● Complete the following
(1) Answer the following from the text on gradients and directional derivatives:
(a) What is the maximum rate of change of a function at a point, and in what direction does it occur?
(b) According to the text, what does a directional derivative of 0 indicate?
(c) How is ∇f oriented relative to level surfaces in 3D?
(2) Carry on the notes on gradients and directional derivatives from the point where they end.

● Text to read
14.5 Gradient and Directional Derivatives

What is the gradient of a function f(x, y)?

The gradient is ∇f = (∂f/∂x, ∂f/∂y); for f(x, y, z), it's ∇f = (∂f/∂x, ∂f/∂y, ∂f/∂z). It points in the direction of steepest increase.

What is the formula for the directional derivative of f in direction u?

Dₙf = ∇f ⋅ u, where u is a unit vector.

What is the maximum rate of change of a function at a point?

The magnitude of the gradient vector, ||∇f||. It occurs in the direction of ∇f.

What direction gives the minimum rate of change?

The direction opposite ∇f, with a rate of -||∇f||.

How do you compute a unit vector from a vector v = (a, b)?

u = (a/√(a² + b²), b/√(a² + b²))

What does it mean if the directional derivative is 0?

The function is not changing in that direction; the direction is tangent to a level curve or surface.

How is the gradient related to level curves or surfaces?

∇f is perpendicular (normal) to level curves in 2D and to level surfaces in 3D.

How can you estimate a small change in f using the gradient?

● Data lines
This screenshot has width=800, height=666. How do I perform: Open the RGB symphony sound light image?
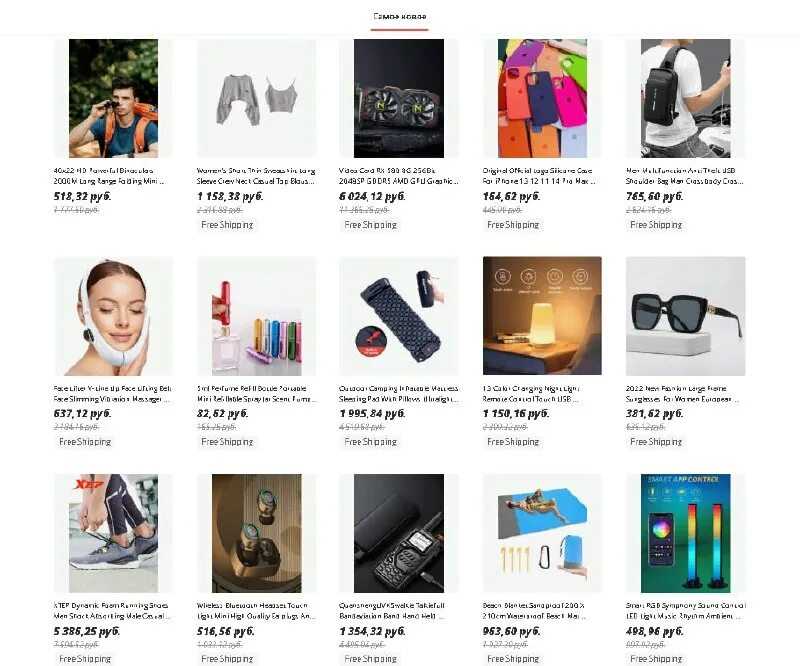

● Answers provided
(1)
(a) The maximum rate of change is the magnitude of the gradient vector, ||∇f||. It occurs in the direction of ∇f.
(b) The function is not changing in that direction, and the direction is tangent to a level curve or surface.
(c) ∇f is perpendicular (normal) to level surfaces in 3D.

(2)
Δf ≈ ∇f ⋅ Δr, where Δr is a small vector (dx, dy).

What is the equation of the tangent plane to F(x, y, z) = k at point (a, b, c)?

Fₓ(x-a) + Fᵧ(y-b) + F_z(z-c) = 0

Why do we use a unit vector in the directional derivative formula?

To measure the rate of change per unit distance, not scaled by the length of the direction vector.

How does the gradient tell us the direction of fastest increase?

The gradient ∇f points exactly in that direction, and its magnitude gives the steepest slope.

How do you compute the gradient of f(x, y) = cos(x² + y)?

∇f = (–2x sin(x² + y), –sin(x² + y))

What is the Chain Rule for paths (parametrized curves)?

d/dt f(r(t)) = ∇f(r(t)) ⋅ r'(t)